▽
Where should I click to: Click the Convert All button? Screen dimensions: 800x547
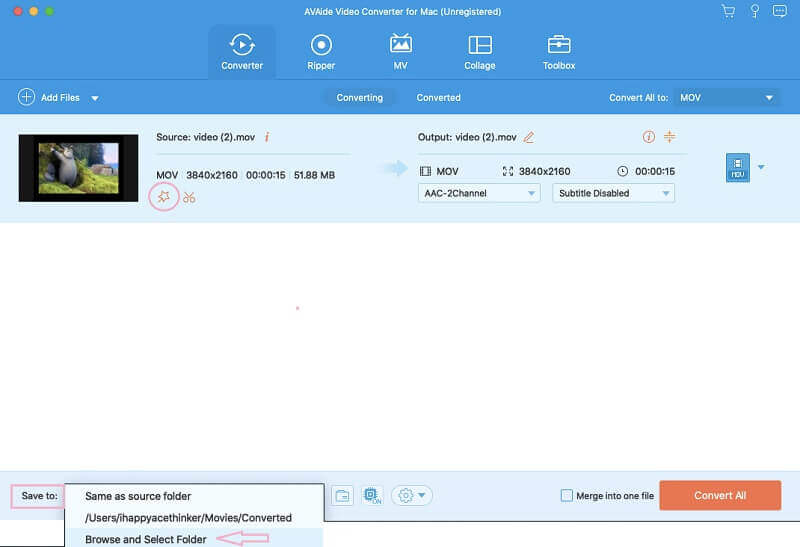pos(720,495)
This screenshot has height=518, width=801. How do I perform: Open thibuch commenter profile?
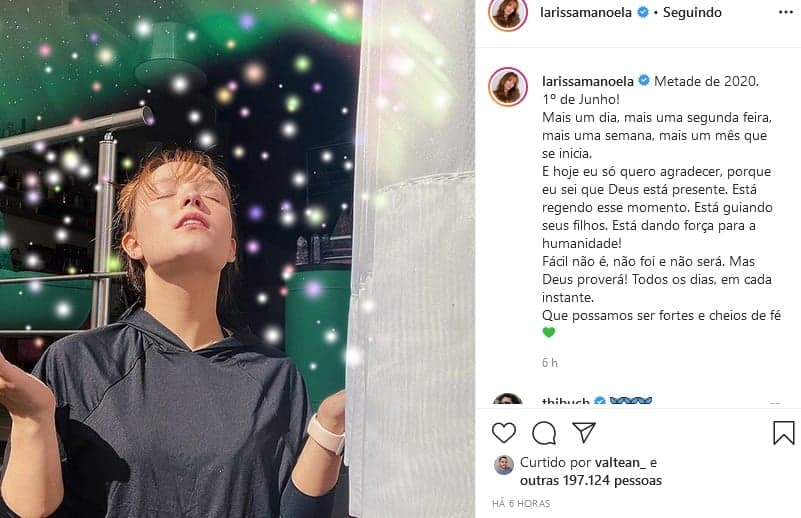coord(566,401)
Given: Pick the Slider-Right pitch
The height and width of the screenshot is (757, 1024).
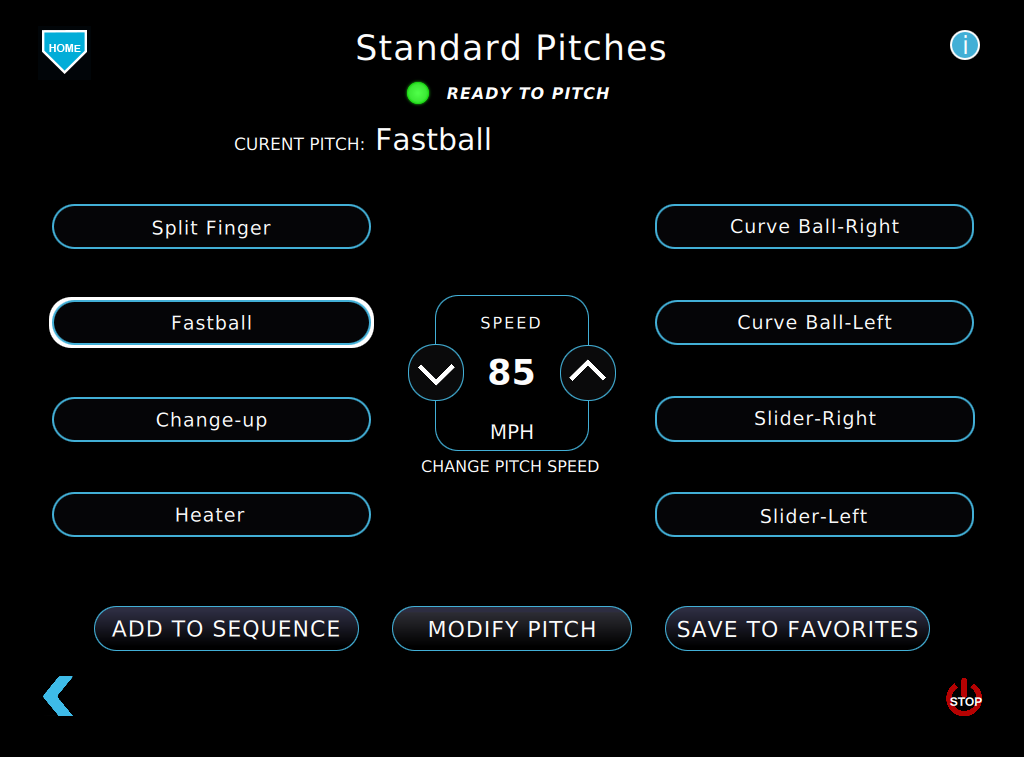Looking at the screenshot, I should [x=814, y=419].
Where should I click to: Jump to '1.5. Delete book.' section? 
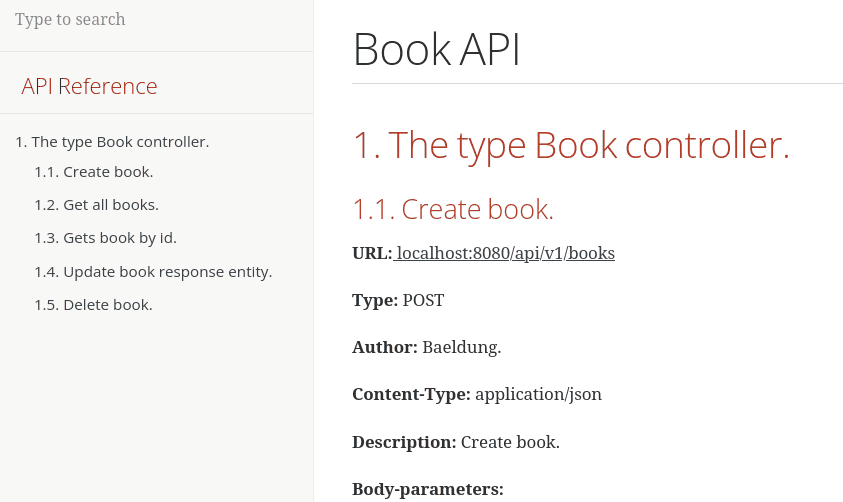93,305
△
*Given exercise:*
Update the lines above so that "Where should I click to" becomes "Where do I click to" wherever it occurs, with nothing else altered. Omit the pictures from your answer.

*Complete answer:*
Where do I click to: Click the Convert All button? Screen dimensions: 800x547
pos(720,495)
This screenshot has height=518, width=801. How do I perform: Open thibuch commenter profile?
coord(566,401)
Given: Pick the Slider-Right pitch
The height and width of the screenshot is (757, 1024).
Looking at the screenshot, I should [x=814, y=419].
Where do I click to: Jump to '1.5. Delete book.' section? 
93,305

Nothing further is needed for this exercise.